Do dogs feel fear, panic, or grief? Yes, they appear to display these emotions, but probably not the same way we do. They are most likely to experience “isolation distress,” given that they are social critters. They often don't feel safe alone—especially if they had an abandonment episode as a puppy. They feel distress mostly in the moment, but it can turn to long-term anxiety, if it's repeated.  Cats—having descended from an African wildcat—are solitary creatures. They are not as social as dogs and do not need the comfort of closeness, as do dogs.


A big question we humans often have about dogs is, what is their sense of time? There is a belief that if a dog is home alone for an hour or six hours, that it cannot tell the difference. Once again, we cannot get inside their head to be sure, but their response to the passage of time is based more upon the routine that they experience. If a dog is left alone—outside its daily routine—it may panic, after some time has passed. This response seems to be tied to their gradual loss of your scent. 


Dogs do have an exquisite sense of timing when it comes to their being fed. If feeding time is very regular, their digestive system will sync with that schedule, and they will know when a meal is due—almost to the minute. Cats are more content to be on their own. They want to be aware of their owner's presence, but they rarely long for absent owners, the way dogs do.


How good is the memory of a dog or cat? That's a hard one to test. Traumatic experiences are remembered. Dogs especially settle into a routine, that seems as if it's driven by memory. Cats and dogs retain memories—but they are primarily episodic in nature. They retain memories that help them to keep away from trouble or that help them to gain an advantage, but we have little understanding as to their long-term memories.


Do dogs feel rage? They have the same mammalian limbic system that we do, so they have the same four responses to a threat: (1) fight, (2) flight, (3) fawn, or (4) freeze; and those behaviors can be readily observed. What causes them to choose to fight? Fear is the driver, and they show it by panting, lowering their tail, and laying their ears back. Different breeds respond differently.


What do dogs and cats seek in life? Dogs are focused on (1) somewhere to live, (2) something to do (especially working breeds), (3) someone to get close to, and (4) something to look forward to (although they seem to have little concept of the future). Cats share some of these same needs, but mostly they appear to want just to be safe and happy.

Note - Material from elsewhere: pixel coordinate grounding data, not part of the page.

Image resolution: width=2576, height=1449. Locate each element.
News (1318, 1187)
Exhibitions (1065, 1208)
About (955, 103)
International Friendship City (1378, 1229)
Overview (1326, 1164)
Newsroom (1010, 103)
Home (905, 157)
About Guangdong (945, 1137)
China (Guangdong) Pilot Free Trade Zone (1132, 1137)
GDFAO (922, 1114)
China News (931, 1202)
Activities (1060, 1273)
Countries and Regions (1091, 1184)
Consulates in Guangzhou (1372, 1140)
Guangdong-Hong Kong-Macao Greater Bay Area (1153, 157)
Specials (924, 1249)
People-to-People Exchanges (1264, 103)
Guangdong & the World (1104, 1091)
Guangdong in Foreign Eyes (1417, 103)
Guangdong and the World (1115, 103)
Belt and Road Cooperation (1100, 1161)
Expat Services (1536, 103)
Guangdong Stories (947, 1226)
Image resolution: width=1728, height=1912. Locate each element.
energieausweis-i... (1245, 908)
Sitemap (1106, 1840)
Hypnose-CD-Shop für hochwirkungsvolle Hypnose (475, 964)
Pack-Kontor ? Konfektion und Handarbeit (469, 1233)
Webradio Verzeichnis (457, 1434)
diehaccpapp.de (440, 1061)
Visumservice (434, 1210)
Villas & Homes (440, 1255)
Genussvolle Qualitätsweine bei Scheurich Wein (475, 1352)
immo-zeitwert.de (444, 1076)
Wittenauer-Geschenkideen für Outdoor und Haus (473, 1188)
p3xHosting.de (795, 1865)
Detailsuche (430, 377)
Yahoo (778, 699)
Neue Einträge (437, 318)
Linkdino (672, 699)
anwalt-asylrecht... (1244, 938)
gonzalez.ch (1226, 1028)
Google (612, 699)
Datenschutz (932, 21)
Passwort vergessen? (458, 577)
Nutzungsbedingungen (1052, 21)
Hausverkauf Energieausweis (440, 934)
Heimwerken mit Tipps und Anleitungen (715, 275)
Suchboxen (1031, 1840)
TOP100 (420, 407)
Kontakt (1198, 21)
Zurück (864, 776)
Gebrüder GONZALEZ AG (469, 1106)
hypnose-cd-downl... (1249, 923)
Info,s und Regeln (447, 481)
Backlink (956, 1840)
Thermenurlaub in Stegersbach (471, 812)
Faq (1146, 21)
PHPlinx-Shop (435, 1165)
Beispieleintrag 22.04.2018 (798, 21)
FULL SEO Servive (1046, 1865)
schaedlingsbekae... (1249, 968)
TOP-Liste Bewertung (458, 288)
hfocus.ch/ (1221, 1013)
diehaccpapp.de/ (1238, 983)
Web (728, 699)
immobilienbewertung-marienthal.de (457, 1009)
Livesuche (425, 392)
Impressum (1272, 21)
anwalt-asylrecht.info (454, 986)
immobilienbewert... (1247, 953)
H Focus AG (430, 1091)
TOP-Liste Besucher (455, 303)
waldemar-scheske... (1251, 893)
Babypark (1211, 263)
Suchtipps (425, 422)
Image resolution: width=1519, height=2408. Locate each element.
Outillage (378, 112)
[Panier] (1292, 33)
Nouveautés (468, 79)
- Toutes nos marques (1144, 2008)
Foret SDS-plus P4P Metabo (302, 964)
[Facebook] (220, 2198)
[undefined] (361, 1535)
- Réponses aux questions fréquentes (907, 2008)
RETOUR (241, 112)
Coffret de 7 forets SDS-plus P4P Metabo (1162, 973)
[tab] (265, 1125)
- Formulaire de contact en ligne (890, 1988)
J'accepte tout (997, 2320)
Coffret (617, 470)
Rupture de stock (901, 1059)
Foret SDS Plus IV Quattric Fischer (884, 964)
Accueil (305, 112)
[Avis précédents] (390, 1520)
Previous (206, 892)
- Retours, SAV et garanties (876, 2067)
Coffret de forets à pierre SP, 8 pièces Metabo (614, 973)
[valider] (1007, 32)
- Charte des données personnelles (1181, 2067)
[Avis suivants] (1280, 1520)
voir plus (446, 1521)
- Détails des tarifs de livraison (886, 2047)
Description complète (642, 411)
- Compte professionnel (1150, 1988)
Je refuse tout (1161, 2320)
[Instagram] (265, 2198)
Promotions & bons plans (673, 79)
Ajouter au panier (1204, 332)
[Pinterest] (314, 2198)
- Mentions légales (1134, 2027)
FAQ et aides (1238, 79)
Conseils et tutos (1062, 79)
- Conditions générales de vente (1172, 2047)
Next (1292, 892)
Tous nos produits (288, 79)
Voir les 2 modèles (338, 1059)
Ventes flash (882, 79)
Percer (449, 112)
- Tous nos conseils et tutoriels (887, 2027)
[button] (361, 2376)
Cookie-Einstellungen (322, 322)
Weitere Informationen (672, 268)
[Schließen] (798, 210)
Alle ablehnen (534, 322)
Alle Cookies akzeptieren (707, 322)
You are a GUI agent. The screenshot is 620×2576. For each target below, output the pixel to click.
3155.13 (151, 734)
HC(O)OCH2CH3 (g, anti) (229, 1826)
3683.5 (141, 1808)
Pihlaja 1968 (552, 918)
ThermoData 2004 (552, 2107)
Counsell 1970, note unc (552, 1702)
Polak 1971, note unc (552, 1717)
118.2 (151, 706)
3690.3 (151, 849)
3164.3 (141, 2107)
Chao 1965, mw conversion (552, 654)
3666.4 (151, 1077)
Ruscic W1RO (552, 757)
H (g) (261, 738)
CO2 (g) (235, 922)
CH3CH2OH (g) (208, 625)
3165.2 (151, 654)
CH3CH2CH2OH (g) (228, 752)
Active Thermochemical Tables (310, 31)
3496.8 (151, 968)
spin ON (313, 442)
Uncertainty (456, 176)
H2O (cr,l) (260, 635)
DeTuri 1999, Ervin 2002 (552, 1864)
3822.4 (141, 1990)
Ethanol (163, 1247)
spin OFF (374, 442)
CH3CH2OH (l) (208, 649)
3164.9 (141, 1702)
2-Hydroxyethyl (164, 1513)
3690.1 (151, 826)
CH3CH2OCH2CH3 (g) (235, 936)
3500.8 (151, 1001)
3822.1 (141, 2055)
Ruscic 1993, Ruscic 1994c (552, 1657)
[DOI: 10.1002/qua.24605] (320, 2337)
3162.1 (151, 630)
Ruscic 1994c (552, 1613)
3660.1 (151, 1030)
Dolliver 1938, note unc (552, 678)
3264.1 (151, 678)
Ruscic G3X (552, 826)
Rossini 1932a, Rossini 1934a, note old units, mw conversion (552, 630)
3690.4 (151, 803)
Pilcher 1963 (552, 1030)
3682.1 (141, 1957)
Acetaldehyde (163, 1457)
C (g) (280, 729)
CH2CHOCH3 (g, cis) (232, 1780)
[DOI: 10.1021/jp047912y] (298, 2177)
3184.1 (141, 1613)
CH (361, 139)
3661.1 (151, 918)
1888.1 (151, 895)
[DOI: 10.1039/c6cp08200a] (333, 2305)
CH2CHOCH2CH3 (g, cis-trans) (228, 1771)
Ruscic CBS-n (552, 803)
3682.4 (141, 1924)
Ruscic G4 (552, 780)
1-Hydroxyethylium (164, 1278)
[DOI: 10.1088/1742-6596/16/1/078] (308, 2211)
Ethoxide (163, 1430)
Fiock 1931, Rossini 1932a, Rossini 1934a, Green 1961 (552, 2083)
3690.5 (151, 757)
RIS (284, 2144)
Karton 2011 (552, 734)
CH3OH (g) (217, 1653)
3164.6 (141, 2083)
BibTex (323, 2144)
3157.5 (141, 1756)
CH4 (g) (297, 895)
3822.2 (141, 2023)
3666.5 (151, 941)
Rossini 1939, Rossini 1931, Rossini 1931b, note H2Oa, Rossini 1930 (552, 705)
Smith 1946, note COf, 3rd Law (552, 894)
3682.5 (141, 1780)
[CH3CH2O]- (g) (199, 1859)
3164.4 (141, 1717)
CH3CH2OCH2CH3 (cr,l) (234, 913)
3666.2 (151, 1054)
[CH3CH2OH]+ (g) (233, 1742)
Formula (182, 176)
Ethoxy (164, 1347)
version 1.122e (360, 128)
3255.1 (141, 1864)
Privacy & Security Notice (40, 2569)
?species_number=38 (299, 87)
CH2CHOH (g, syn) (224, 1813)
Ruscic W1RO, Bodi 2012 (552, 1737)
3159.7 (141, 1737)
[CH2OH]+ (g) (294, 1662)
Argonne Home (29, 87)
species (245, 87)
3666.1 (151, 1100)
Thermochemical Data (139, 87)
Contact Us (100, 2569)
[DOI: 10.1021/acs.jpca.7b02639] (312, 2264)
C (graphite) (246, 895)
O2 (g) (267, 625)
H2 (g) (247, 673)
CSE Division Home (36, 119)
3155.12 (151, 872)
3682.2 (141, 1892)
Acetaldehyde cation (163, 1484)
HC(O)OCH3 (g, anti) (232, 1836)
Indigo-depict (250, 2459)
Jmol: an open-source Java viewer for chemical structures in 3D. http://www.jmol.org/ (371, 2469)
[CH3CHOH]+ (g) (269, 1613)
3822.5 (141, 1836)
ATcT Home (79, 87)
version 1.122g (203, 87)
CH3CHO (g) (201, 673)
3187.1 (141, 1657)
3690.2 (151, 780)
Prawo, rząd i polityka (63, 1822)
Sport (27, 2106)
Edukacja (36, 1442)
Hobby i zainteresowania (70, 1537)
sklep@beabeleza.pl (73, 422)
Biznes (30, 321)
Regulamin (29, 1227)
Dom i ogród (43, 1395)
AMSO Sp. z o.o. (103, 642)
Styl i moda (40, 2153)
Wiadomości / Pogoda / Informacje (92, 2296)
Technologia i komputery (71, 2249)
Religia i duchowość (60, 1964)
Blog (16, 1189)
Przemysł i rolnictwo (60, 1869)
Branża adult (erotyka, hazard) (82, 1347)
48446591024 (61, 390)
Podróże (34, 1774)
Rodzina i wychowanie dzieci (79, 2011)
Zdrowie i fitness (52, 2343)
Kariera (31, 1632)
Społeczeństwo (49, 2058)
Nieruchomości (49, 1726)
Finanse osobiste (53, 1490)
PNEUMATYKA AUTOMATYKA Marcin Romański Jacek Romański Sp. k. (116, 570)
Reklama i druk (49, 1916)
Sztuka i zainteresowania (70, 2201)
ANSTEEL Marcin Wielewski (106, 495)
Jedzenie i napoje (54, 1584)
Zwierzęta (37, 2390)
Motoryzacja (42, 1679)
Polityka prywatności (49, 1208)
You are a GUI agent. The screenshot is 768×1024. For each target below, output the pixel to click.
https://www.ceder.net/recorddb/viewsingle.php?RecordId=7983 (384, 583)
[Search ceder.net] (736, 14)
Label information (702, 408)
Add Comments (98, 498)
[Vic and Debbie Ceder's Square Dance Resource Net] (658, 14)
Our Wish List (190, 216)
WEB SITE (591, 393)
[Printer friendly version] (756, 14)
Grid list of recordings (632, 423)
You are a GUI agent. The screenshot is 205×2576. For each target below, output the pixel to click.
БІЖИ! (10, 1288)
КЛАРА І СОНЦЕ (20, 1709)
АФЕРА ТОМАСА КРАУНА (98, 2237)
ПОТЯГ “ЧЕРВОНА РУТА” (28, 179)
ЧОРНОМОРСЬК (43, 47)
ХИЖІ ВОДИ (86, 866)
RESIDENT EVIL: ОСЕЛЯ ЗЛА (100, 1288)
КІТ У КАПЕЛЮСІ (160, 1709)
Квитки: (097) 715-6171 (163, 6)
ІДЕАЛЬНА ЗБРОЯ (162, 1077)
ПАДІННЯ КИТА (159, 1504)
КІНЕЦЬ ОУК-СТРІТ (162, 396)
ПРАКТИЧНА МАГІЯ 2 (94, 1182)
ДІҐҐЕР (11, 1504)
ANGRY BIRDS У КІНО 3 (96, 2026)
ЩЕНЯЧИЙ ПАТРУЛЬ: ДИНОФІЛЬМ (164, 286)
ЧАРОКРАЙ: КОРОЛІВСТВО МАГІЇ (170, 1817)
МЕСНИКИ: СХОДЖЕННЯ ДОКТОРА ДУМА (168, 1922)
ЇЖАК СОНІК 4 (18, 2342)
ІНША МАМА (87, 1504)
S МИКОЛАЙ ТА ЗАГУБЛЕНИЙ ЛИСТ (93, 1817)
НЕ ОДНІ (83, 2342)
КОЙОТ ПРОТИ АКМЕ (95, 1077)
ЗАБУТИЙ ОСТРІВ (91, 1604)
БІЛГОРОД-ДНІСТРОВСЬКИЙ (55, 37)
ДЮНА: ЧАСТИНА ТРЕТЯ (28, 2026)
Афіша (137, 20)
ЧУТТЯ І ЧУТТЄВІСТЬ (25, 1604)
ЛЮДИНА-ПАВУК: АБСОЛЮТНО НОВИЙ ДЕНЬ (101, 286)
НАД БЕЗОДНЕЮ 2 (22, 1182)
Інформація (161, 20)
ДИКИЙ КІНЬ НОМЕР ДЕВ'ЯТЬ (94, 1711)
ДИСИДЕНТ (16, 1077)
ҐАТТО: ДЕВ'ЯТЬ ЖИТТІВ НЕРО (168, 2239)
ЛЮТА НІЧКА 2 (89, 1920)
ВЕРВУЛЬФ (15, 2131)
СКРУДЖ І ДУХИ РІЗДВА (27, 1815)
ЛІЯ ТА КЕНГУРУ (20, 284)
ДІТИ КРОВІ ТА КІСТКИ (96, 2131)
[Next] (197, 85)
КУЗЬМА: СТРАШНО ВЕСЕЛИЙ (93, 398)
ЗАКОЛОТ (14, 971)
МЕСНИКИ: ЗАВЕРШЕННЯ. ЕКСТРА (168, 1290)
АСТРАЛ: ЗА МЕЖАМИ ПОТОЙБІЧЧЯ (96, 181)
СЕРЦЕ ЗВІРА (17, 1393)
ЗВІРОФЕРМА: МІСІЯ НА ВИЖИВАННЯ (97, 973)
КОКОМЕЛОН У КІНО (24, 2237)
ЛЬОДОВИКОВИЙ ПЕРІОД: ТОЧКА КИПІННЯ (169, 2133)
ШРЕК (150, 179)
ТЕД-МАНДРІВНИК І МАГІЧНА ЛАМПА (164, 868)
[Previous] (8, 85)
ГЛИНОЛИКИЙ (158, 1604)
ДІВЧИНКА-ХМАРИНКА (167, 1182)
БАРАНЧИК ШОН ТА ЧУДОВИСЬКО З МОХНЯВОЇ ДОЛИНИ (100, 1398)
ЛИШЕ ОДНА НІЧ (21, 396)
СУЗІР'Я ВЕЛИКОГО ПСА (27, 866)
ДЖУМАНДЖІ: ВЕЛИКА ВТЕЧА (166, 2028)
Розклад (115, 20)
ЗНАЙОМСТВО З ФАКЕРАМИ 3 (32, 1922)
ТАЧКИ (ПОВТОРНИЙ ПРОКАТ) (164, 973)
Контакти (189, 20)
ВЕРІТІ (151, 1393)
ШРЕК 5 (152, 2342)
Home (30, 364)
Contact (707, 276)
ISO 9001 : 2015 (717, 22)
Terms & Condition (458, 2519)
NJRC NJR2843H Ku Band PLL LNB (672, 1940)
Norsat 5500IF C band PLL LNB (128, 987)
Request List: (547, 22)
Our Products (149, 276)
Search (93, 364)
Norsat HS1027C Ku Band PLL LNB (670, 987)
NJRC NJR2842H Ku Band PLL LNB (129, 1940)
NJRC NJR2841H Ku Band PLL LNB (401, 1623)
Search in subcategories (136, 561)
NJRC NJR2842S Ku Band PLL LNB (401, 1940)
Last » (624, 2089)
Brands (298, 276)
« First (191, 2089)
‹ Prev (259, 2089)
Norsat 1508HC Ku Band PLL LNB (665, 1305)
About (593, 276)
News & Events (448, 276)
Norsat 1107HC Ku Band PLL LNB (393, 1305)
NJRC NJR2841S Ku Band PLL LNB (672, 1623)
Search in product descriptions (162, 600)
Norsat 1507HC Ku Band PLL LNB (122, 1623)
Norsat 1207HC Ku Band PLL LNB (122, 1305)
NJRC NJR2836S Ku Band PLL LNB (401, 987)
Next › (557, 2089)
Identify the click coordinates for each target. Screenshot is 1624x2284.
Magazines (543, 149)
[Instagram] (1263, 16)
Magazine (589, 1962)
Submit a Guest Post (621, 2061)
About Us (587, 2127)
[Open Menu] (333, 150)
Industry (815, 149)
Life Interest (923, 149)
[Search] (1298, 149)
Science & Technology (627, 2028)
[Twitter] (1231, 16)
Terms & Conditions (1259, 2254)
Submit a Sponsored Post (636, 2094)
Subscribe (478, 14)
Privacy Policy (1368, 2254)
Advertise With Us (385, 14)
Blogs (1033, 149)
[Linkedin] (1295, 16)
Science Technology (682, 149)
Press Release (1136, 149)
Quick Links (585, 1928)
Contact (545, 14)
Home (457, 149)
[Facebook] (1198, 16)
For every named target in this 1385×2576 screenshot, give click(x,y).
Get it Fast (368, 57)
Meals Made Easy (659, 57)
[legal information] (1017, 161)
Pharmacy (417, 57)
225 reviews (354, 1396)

Researchers have been able to learn more about the feelings and emotions of dogs than cats, because a dog can be placed in a laboratory setting and will cooperate with activities there. They have even been trained to lie still inside a noisy MRI machine, as their brains are being scanned… no way with cats. Cats are territorial and self-possessed (even rather imperious). They are not likely to cooperate in a lab—away from home. Cats follow their own nature. The ancient Egyptians responded to the lordly attitude of cats by worshipping them.


So those are some of the results of current research of emotions of dogs and cats. We may not be able to talk with them about their emotions, but scientific studies are breaking into new territory that is increasingly delving into the minds of our four-footed friends. The results of these studies can help us verify some of our beliefs about their thoughts and emotions, as well as help us to discard our erroneous impressions. That will help us to better understand these critters—and understanding is a main pillar of love. The more we understand each other, the better we can focus our care—which leads to healthier relationships.